I always felt, ‘You know, they should have classes in high school on the differences between men and women,'(because let me tell you there is a ridiculous amount and knowing them can save your relationship or the world. )or classes on communication! How would that be? Learning (and practicing) how to actually stand up for yourself, learn to say things in a way that puts YOU back in power without ripping someone apart. Ha! Or how about classes on claiming your own power? I remember in 2nd grade my teacher Mrs. Coles, whom I loved, introduced the concept of ‘self esteem.’ We had to write about things we liked about ourselves. I thought it was the coolest thing. Ever. But! After that, nothing. No one cares if you think you have good qualities. No one wants to teach you or guide you to listen to your gut feelings and trust your instincts.  The things that truly truly make life much greater and more expansive and exciting and enriching, no one teaches.
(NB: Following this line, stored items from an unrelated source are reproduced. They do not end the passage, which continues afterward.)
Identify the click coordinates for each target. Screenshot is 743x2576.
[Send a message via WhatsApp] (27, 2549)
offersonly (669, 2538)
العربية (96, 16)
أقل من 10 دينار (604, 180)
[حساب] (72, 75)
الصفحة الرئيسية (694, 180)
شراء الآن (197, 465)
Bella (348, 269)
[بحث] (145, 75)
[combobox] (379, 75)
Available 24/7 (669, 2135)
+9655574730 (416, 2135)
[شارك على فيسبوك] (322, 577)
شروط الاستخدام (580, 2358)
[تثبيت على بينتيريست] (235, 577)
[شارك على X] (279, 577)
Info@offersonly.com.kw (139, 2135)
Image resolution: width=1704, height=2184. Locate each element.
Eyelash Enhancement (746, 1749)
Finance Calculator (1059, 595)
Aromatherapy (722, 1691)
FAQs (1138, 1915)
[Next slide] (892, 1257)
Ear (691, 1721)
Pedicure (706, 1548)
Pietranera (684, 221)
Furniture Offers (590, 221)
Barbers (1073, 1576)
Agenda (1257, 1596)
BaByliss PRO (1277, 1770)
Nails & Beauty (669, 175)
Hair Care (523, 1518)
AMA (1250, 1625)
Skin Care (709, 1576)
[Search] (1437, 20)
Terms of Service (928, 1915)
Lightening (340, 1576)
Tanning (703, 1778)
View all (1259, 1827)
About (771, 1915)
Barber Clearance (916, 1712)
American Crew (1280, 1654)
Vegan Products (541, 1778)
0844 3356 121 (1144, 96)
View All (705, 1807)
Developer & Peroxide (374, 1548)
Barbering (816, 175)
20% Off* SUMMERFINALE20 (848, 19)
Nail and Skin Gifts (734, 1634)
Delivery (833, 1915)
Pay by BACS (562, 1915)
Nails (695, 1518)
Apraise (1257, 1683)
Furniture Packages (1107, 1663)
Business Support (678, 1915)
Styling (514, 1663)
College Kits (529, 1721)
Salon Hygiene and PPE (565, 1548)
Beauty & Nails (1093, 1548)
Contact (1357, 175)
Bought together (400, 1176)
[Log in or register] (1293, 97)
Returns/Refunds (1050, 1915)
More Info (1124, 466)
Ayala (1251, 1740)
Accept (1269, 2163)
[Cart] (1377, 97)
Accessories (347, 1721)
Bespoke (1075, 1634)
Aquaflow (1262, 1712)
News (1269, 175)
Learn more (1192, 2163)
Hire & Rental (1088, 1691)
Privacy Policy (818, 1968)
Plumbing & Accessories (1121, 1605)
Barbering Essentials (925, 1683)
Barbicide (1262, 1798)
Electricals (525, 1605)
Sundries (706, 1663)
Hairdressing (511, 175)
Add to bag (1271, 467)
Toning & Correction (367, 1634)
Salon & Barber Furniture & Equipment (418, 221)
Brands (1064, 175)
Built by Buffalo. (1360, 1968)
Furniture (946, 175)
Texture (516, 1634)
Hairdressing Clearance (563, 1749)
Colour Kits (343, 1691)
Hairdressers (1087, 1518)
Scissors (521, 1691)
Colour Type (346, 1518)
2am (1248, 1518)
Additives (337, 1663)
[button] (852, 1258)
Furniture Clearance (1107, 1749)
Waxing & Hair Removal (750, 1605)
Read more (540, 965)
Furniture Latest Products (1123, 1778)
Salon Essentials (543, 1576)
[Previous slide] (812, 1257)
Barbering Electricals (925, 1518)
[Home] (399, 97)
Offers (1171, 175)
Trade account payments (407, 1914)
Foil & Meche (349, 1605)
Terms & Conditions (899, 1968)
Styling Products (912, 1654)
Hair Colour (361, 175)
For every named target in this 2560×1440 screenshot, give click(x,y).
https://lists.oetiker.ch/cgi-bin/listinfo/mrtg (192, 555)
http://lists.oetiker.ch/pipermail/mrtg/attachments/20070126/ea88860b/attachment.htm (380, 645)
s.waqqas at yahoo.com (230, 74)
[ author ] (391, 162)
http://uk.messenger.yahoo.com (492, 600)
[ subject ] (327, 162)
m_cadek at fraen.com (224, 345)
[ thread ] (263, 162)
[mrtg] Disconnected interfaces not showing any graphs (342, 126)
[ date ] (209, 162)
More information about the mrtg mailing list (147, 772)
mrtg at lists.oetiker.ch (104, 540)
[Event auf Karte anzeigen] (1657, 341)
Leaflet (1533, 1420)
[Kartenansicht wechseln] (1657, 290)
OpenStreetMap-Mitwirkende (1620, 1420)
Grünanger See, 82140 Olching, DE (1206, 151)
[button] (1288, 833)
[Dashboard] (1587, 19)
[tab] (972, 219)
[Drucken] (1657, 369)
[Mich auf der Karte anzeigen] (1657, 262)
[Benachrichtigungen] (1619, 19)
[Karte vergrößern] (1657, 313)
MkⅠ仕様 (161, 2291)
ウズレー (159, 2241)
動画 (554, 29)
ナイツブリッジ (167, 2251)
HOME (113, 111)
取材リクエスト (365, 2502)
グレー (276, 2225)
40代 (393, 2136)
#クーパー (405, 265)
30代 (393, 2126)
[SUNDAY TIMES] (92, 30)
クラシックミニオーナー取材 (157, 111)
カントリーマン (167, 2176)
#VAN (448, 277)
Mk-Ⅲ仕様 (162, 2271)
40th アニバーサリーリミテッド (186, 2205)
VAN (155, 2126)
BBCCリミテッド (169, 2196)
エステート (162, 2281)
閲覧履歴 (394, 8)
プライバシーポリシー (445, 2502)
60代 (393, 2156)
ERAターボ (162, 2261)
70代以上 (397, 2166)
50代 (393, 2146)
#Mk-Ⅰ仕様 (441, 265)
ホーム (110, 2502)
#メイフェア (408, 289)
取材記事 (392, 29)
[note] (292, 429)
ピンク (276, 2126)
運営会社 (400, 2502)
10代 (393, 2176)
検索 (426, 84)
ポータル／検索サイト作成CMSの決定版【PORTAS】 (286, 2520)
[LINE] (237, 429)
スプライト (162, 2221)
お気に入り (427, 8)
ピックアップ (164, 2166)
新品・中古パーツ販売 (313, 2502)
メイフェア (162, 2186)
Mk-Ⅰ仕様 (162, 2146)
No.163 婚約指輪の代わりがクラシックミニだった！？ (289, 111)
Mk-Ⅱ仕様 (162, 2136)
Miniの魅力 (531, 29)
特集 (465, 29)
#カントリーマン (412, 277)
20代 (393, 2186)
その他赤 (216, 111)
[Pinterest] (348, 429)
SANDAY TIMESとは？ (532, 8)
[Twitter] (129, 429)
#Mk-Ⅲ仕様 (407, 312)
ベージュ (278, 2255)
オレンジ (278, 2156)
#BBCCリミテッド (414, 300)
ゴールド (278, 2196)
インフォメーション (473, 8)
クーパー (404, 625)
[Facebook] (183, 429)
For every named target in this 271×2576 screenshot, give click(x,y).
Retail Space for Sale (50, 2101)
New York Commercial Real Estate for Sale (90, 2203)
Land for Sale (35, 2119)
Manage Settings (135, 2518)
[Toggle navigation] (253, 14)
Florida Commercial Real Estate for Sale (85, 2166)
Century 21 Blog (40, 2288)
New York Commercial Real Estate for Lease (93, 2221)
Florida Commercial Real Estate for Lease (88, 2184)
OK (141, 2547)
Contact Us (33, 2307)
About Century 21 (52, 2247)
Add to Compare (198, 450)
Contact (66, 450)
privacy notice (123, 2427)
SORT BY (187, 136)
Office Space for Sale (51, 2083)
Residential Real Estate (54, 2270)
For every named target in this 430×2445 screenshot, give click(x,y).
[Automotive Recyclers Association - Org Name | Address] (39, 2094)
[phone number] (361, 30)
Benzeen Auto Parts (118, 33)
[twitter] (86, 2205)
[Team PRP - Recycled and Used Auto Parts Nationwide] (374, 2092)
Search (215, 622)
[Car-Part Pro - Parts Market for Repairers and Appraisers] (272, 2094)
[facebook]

And maybe that is part of the path. These are things that aren’t easy to learn, so if you are on the path to learn them you’re doing your own work. But really… lez be honest. If I were in charge, I would make them MANDATORY.

So I was think this morning as I was waking up with the kitty deep inside my armpit, because we weren’t TAUGHT any of the most important things in school, it’s very easy to assume they aren’t important. For example. Our feelings. I have always been one that feels a lot. Always. In school I had severe anxiety and my heart would literally be pounding out of my chest. Even before that, everyone I meet, I could feel their energy, I knew what they were feeling and sometimes even why. Unfortunately, I didn’t learn until a long time later that much of what I feel isn’t even my feelings, it’s everyone else’s. Ha! However, I discounted my feelings! I wanted to be different so I IGNORED them when they were strong. I would change the subject, run away, bite my tongue, laugh it off. My feelings became my enemy. My greatest secret, what is wrong with me why am I feeling so much, enemy.

Though I’m older now and have the awareness that who I am is exactly as I am supposed to  be, I am just beginning to respect my feelings. Something came up the other day. I do not want to see my dad for Christmas. I have done so much work to FORGIVE! And MOVE FORWARD! And be AVAILABLE! And yet. Every time I speak to him, it’s like nails raking the inside of my stomach. I am completely repulsed and feel so so sick.

No normally, I would say, ‘Jackie, buck up, you are an adult! Swallow that down and see him and smile and be really funny and pleasant and happy and lets all those bad feelings go. ‘ But then it dawned on me. If something feels so horrible for you, no matter what you do, does that mean you need to do it anyway? Because if you look at people that actually value feelings, they will all tell you to listen to what you are feeling! Pay attention because your feelings will tell you what you need, what you aren’t receiving, what really matters. By ignoring them and swallowing them and then acting opposite of everything your guts know, you may end up making it all worse.

So, I’m listening. I’m being easy on myself for what is coming up and I’m choosing to make them the most important. There is a chance that my heart, my soul, knows more about what is going on than even I do, and it is my job to respect that. My decisions will now be based on my feelings.

And this goes for you too! When you get feelings that come up, strong reactions to life, recognize what they are, and why they are there. Respect yourself enough to take care of them when they do arise. Lets stop ignoring the things that actually matter.